La tarde del veintitrés de junio del año 2010, víspera de la fiesta de San Juan, mientras observa lo que hay al otro lado del mundo a través de la transparencia ambarina de un vino verde portugués, como por arte de magia Yubaco Quintana, mestizo aindiado, cabeza chata, trompudo y requeneto, comprende que el destino es un invento moderno, que la existencia no se rige por ningún plan trazado miles de millones de años atrás, y también comprende que todo lo que hasta entonces le ha ocurrido nada tiene que ver con la suerte ni con los misterios ni con los designios de los dioses ni con su admirada Cordillera de los Marribios, principio y fin de todo lo que existe, pasado y futuro, padre y madre a la vez.
Esa tarde Yubaco había quedado para encontrarse con los amigos de una conocida en la playa del puerto Olímpico; se había duchado y preparado una taza de café normal –esto es con cafeína, aguado y con azúcar, al estilo nica–, hacía el tiempo atendiendo las noticias de la tarde, y de pronto sintió que lo atacaba, como un fogonazo, el sunsún de la desgracia, el temblor de lo previsible, el chispazo de la revelación final, la llegada del temido desenamoramiento, así que llamó a la chica que lo había invitado y sin más explicaciones le resumió que no podía llegar, que no se sentía bien, que quizás mañana estaría con más ánimos y la llamaría para ver si le apetecía quedar de nuevo. Al finalizar la conversación tiró el teléfono móvil a la mesa del comedor, luego se dejó caer en el sofá y dedicó los minutos siguientes a rememorar si es que había dicho palabras inadecuadas, o usado el tono equivocado, o simplemente era un insensible egoísta que echaba por tierra los planes de su amiga, porque apenas había finalizado la segunda frase, explicando su negativa, cuando aquella rompió a llorar; luego fue incapaz de pronunciar una sola palabra. Y mientras Yubaco esperaba oía el sollozo a través del teléfono; ella no decía nada, solamente lloraba, y él aguantaba porque le daba pena colgar. Así estuvieron un buen rato, un tiempo considerable podría decirse, sólo escuchándose la respiración, hasta que al final la chica pareció recuperar la compostura y le soltó que la disculpara, que sólo había sido un bajón de ánimos, que se había hecho la idea de que hoy por la noche tendría la oportunidad de revelarle algo importante, importantísimo, y ahora ya no sería posible. No había que ser un jodido mago o un gran psiquiatra para darse cuenta qué es lo que se escondía tras aquellas palabras, las intenciones ocultas: estaba enamorada de Yubaco y esa mágica noche, víspera de San Juan, pensaba declararse. Y Yubaco acababa de tumbarle el plan. Pero, ¿qué más le podía decir? Estaba pasando por un momento crítico de su vida y no era justo que dispersara a la loca sus malas vibraciones.

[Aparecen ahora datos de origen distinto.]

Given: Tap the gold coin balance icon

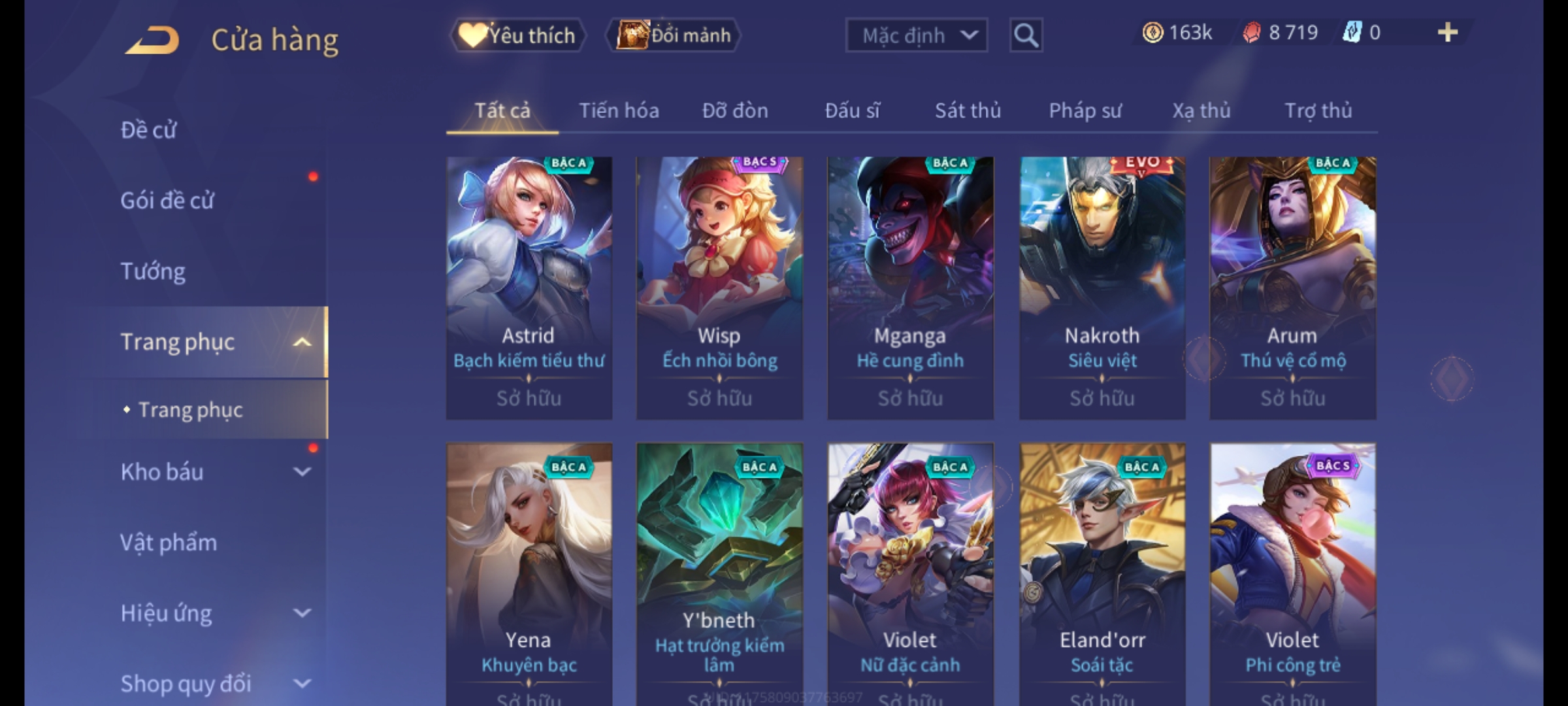Looking at the screenshot, I should pyautogui.click(x=1152, y=33).
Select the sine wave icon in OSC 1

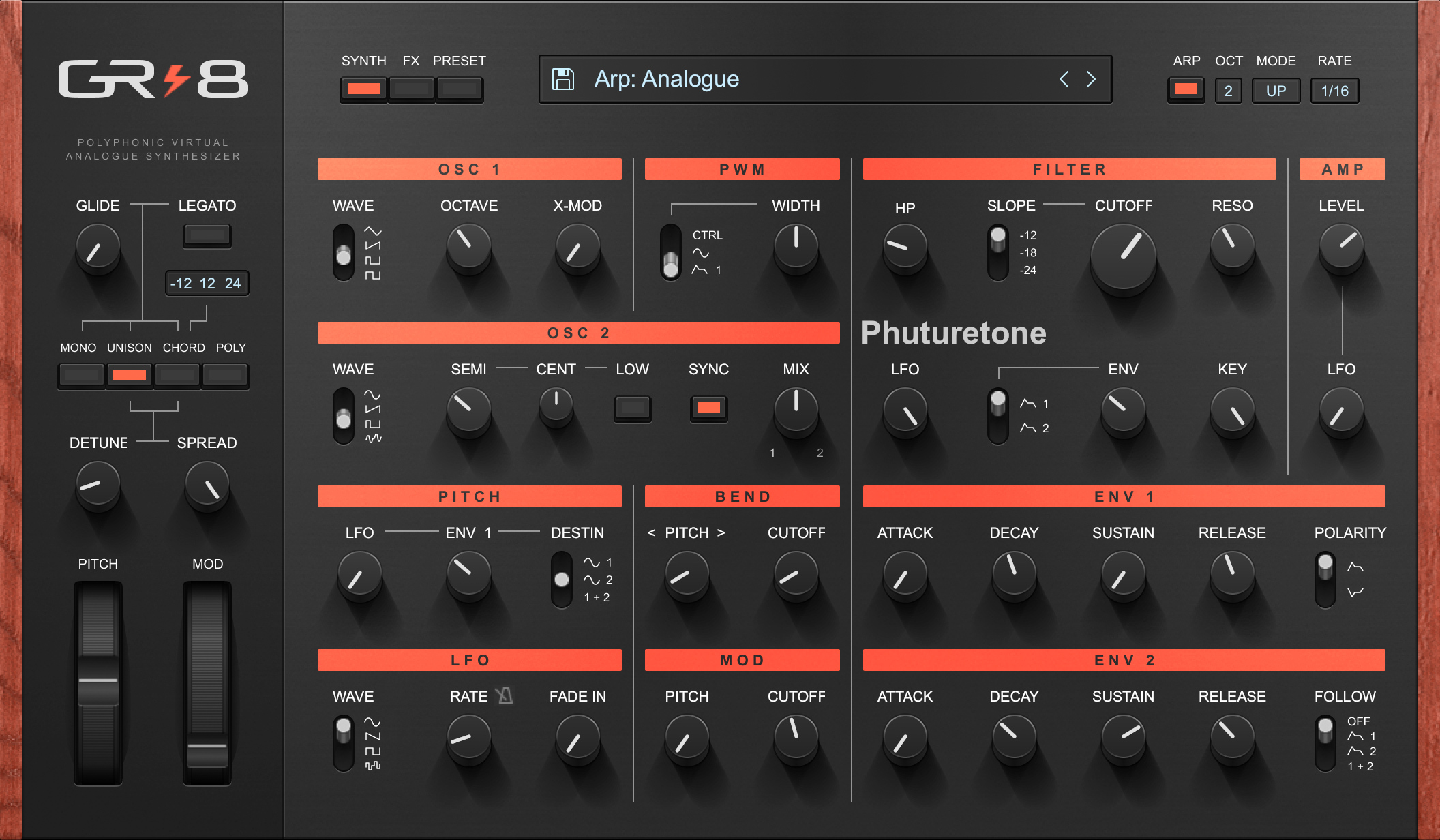[373, 231]
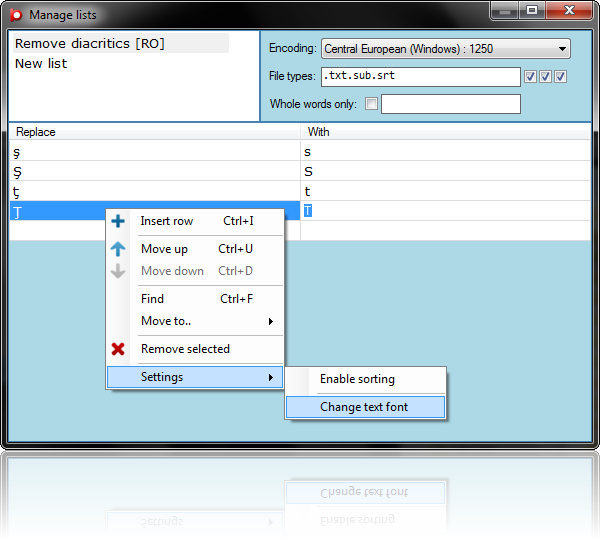Minimize the Manage lists window
The width and height of the screenshot is (600, 540).
click(x=505, y=10)
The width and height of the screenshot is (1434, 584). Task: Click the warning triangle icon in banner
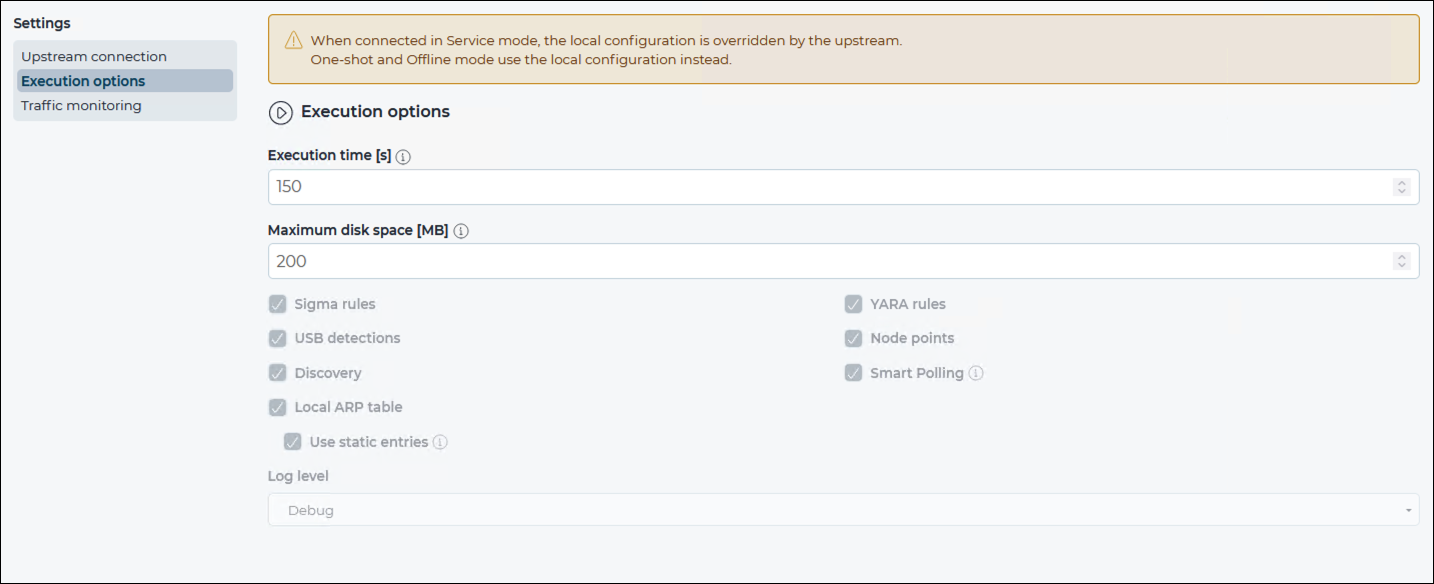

Todas mis relaciones, o al menos todas las que recuerdo, siempre han sido así, repentinas y fugaces. También se puede decir que han sido diversas, difíciles, pero esa no es la parte importante a mi modo de ver. Lo importante de las relaciones es la forma en que llegan, el careo inicial, el cómo llega a definirse, el juego. Y esa ha sido la parte fácil en las mías. No sé decir el cómo ni por qué las relaciones han llegado a mí con una facilidad inusual, pero juro que así ha sido siempre. No es que me considere un guaperas de esos que impresionan con su sola estampa puesta al trasluz del sol, ni tampoco es que sea muy gracioso o tenga un sentido del humor a prueba de bombas; y en lo que respecta a mi voz –cualidad que muchas veces ha sido tildada como la principal arma de los encantadores de serpientes– tampoco es sobresaliente; al contrario, muchas veces mis interlocutores se quejan de que lo mío no es hablar sino susurrar, emitir ecos de pato. Aun así, puedo considerarme una persona exitosa en lo que respecta al amor. Por ejemplo, si un día conozco a una chica y me digo “mírala qué guapa, qué frescura, me gustaría conversar con ella”, pues no hay ningún problema, voy y hablo con ella horas y horas como si fuera algo a lo que estábamos predestinados. Y nunca me rechazan. Es como si tuviera un sexto sentido para calibrar a las chicas con las cuáles tengo posibilidades. Y después del careo inicial ya no tengo que hacer más, simplemente demuestro lo agradable que soy, mantengo una conversación sensata, y dejo que el resto ocurra porque tiene que ocurrir, que caiga por su propio peso, como fruta remadura.